### What is being asked
Look below for the line that has "3 [button] (105, 772)". Set down the lines from there through the line that has "[Advertisement] (117, 414)", exactly as written.
+++ Material shown +++
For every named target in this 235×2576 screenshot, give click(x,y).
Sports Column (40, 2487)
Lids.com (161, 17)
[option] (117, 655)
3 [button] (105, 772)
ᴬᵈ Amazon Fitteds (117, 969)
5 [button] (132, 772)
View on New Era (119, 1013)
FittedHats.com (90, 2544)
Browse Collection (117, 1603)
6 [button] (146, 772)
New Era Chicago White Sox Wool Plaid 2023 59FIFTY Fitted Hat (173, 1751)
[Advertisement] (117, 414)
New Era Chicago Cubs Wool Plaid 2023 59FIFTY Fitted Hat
+++
### Answer section
3 [button] (105, 772)
ᴬᵈ Amazon Fitteds (117, 969)
5 [button] (132, 772)
View on New Era (119, 1013)
FittedHats.com (90, 2544)
Browse Collection (117, 1603)
6 [button] (146, 772)
New Era Chicago White Sox Wool Plaid 2023 59FIFTY Fitted Hat (173, 1751)
[Advertisement] (117, 414)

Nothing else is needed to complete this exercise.